The first half of this factsheet shows you the number of active funds at the beginning of each time period and the number of funds that survive.

You can observe that both passive and active funds have attribution. The longer time period has lower survivorship.

for example, if you held the fund at the start of 2001, there is a 2 in 3 chance your fund will close down. It is that drastic. I guess this is the nature of the business that passive funds will close down as well.

The funds with higher fees tend to have lower survivorship. The percentage is higher for passive funds.

The returns of funds active or passive are pretty close.

Funds with higher fees tend to underperform their passive peers more.

The top part (exhibit 6) shows the rolling success rates for the active US large blend funds. In certain time periods, the success rates may be higher. But for US large blend, the success rate is pretty consistent. Over 10-year periods the success rate of outperformance is very low!

Exhibit 7 shows the distribution of 10-year excess returns for those active large blend funds that managed to survive. It gives you a breakdown of the alpha of the surviving funds. The highest bar, which tends to be the median number of funds, is a negative -1.2%.

This shows that the majority of the active funds did worse than their passive peers on a 10-year basis.

Diving into World Large Blend Fund Cohort

This should match up to the MSCI World, which is what many would be interested in.

To be honest, there isn’t a lot of funds here.

The survivorship of the active funds is very high, unlike the rest!

In terms of return, passive funds return higher but the difference is not a lot.

Costlier active or passive funds do not show greater underperformance.

Exhibit 42 shows that from 2013 to 2015, you would have greater success rates than today.

Exhibit 43 shows that if you are very unlucky, your active funds may have a -16.6% 10-year annualized excess returns. In general, the median annual excess return is negative.

Diving into Diversified Emerging Markets Fund Cohort

This will match up to MSCI Emerging Markets.

The survivorship of the active funds is generally better than US Large Blend.

You can get alpha through active funds if you invest in the emerging markets, but if we look at asset-weighted performance, it is not a lot.

More expensive funds do not mean lower returns. The most expensive active fund did 6% 10-year returns versus 4% for passive!

The 10-year rolling success rate is generally higher for emerging markets. In 2021, you have a 60% success rate of picking an active fund that survive and added excess returns.

The emerging market is the uncommon market where the median funds added excess returns.

Notice that odd fund that managed to do 6.3% excess 10-year annualized returns in the far corner of exhibit 46.
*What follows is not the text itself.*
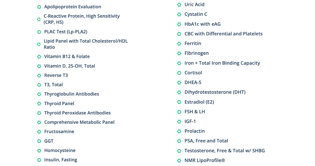This screenshot has height=166, width=315.
Task: Click the bullet icon beside Cortisol
Action: 179,73
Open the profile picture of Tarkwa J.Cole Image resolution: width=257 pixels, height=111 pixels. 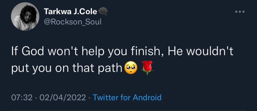point(25,18)
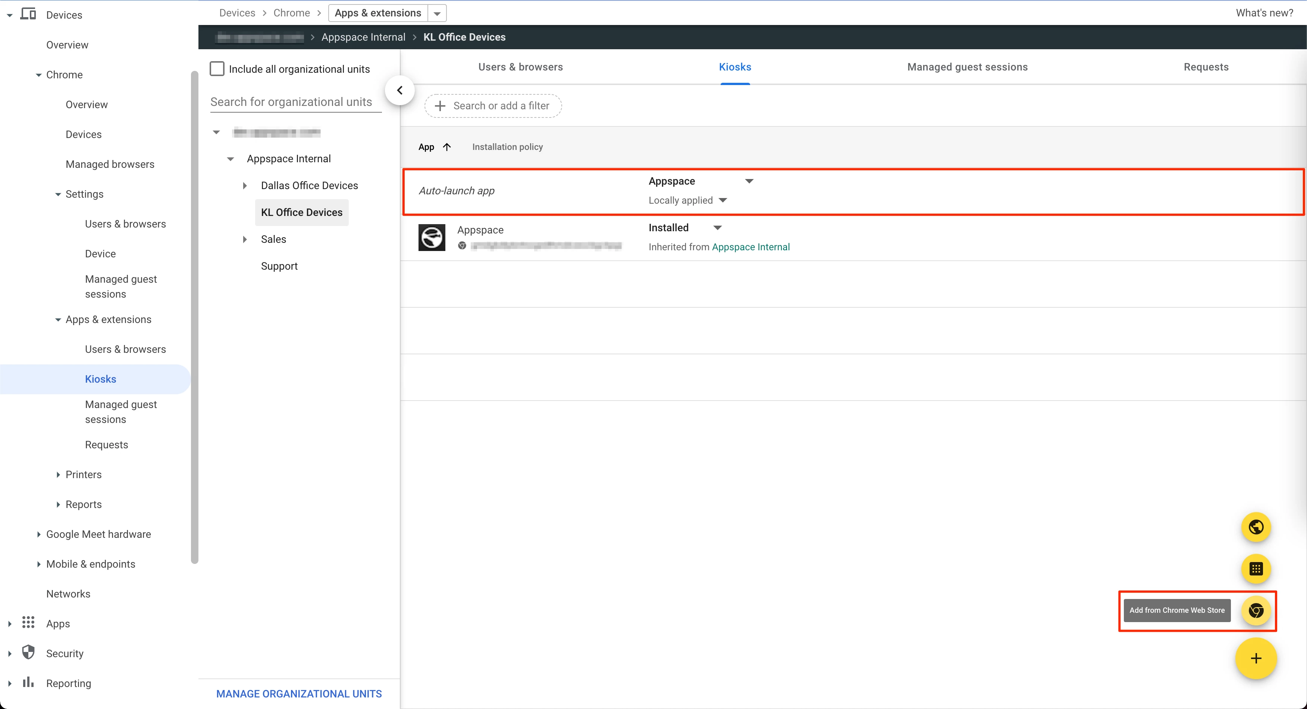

Diving into Global Real Estate Fund Cohort

Singaporeans always have an eye over real estate and they may be wondering if there is an easier method of investing in real estate without so much hassle. Investing through a managed fund in a unit trust or ETF structure would allow them to do that.

The survivorship of active funds has dropped over time.

What we notice is that the performance of actively managed global real estate funds is remarkably better than passive. The annualized return for active funds is 9.1% versus 7.4% for passive funds.

Global real estate may be the rare category where active management works.

If we observe exhibit 54, 5-year and 10year rolling returns show at least 50% success rate over different rolling periods. Exhibit 55 shows that the median funds are able to get positive 10-year excess returns. At least 8 funds were able to garner a 3.1% 10-year excess returns.

Diving into Corporate Bond Fund Cohort

Actively managed bond funds showed relatively high survivorship rates. Asset-weighted active funds show better performance than passive peers. However, when equal-weighted, the results are less conclusive.

In the past, the 5-year success rate was higher and in recent years, the rolling 5-year success rates have come down.

Generally, the funds lean towards earning excess returns. The excess returns is not a lot, but given that corporate bonds have lower expected returns, it seems to show that in the bond domain, active fund managers may be able to add value.

Conclusion

You can read the article Actively Managed Funds Continue to Underperform here.

If we are able to view the funds as a cohort, you would realize that the returns of active funds are not too far off from passive funds.

A good conclusion is that there is not really a clear sign that investing in active funds, would allow you to earn excess returns over the long run (10-year and above).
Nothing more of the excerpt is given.